## [Task details]
Scanning the entries below, copy every line that contains the word "field".

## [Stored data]
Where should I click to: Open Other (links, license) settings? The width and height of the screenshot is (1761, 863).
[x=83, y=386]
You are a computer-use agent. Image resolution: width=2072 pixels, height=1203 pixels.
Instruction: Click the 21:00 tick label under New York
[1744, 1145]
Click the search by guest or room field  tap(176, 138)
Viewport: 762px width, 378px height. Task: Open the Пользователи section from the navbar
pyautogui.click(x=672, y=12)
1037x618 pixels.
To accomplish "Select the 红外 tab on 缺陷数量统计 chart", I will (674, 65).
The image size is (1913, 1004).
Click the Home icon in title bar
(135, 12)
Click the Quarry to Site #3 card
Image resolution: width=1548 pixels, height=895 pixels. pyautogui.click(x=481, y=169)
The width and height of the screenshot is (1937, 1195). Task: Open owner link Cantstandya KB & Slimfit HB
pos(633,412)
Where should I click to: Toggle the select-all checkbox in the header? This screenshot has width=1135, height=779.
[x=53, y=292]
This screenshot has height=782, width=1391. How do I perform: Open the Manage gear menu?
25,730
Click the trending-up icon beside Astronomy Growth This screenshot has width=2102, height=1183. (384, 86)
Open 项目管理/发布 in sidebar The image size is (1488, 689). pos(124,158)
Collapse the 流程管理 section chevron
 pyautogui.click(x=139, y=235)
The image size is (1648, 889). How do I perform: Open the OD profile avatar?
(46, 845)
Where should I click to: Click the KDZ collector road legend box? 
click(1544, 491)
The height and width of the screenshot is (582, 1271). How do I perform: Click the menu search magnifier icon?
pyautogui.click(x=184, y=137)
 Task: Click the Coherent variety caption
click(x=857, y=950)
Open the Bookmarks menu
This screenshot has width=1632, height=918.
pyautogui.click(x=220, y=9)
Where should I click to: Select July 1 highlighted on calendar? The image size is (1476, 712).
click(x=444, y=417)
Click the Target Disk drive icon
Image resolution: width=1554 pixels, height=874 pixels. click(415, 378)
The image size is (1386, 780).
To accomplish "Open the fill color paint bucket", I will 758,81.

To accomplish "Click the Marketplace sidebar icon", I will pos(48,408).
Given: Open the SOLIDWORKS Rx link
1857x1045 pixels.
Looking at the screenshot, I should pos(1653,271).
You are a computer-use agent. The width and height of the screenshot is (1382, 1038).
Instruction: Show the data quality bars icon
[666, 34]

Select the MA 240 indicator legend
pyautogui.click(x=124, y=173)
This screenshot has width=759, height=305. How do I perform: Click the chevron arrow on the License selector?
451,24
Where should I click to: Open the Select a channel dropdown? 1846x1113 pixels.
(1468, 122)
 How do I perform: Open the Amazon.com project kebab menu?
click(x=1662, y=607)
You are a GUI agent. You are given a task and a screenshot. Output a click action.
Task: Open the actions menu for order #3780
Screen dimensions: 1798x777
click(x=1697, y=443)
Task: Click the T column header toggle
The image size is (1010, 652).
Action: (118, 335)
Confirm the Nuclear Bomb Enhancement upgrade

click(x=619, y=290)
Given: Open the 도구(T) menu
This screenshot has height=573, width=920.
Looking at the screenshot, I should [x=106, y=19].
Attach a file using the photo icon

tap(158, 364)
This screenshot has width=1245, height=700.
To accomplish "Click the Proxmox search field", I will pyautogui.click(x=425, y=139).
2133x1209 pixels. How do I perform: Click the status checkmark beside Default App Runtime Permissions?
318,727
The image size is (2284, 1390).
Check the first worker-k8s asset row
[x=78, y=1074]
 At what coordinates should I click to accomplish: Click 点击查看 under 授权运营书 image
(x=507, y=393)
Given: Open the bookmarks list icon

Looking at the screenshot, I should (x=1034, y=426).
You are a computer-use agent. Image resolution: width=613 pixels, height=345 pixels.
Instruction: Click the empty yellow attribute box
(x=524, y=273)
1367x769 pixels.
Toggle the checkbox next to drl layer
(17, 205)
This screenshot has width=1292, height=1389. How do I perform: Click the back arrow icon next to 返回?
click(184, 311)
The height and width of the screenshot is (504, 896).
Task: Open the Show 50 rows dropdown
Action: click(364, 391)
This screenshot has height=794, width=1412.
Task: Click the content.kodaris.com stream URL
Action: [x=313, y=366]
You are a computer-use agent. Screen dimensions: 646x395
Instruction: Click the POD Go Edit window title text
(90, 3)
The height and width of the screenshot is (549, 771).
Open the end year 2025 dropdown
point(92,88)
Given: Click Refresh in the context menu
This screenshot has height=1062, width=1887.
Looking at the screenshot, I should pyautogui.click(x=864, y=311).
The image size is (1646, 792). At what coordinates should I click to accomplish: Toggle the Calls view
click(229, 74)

## [Result of the exercise]
Click the search by guest or room field  tap(176, 138)
To accomplish "Click the Proxmox search field", I will pyautogui.click(x=425, y=139).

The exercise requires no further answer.